* Requirement: The answer must be every line of the records below that holds the word "target".

(Collected data entries)
* * *
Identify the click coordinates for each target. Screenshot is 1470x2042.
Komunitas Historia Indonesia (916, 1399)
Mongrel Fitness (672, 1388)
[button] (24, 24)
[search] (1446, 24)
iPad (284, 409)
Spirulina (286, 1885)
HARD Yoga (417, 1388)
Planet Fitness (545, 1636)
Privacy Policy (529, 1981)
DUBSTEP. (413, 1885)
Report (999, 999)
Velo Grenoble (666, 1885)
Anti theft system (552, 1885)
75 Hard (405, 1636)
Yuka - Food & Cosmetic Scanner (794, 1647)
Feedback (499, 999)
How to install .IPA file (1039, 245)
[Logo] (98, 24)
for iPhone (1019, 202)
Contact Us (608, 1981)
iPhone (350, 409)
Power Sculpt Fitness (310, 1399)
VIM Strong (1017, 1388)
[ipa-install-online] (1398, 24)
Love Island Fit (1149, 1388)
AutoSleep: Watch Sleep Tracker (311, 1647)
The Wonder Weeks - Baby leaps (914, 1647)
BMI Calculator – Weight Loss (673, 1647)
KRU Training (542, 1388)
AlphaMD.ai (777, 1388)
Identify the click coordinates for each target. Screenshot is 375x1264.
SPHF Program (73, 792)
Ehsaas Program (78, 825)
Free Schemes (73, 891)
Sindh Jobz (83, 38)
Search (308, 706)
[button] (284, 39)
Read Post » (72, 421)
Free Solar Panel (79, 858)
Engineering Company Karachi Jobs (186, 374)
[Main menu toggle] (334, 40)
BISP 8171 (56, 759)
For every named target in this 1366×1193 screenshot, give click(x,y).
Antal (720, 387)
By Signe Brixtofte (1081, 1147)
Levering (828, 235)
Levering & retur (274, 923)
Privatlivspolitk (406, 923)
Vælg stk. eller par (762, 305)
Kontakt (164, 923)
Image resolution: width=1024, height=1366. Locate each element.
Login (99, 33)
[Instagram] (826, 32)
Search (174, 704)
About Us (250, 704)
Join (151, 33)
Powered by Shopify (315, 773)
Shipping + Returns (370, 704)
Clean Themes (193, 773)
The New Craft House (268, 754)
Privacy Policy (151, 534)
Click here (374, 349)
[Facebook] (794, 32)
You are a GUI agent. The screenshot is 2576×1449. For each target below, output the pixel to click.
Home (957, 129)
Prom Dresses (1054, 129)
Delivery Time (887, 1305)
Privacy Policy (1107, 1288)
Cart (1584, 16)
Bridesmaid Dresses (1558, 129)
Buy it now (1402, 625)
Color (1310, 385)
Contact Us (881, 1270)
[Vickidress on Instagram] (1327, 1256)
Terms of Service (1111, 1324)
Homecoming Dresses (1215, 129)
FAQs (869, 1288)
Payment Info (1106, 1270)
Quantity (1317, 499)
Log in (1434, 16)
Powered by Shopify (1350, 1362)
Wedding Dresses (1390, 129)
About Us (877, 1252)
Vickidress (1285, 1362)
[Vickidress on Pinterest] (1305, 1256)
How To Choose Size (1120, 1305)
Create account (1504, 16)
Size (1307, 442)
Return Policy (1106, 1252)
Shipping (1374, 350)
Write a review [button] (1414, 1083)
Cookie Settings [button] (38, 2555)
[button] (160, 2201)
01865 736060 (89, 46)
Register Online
* * *
* Task output:
Identify the click coordinates for each target. Screenshot is 1470x2042.
Identify the click coordinates for each target. Screenshot is 375x1264.
For every named target in this 1366×1193 screenshot, give click(x,y).
You are a GUI agent. The screenshot is 2576×1449. For each target below, output the pixel to click.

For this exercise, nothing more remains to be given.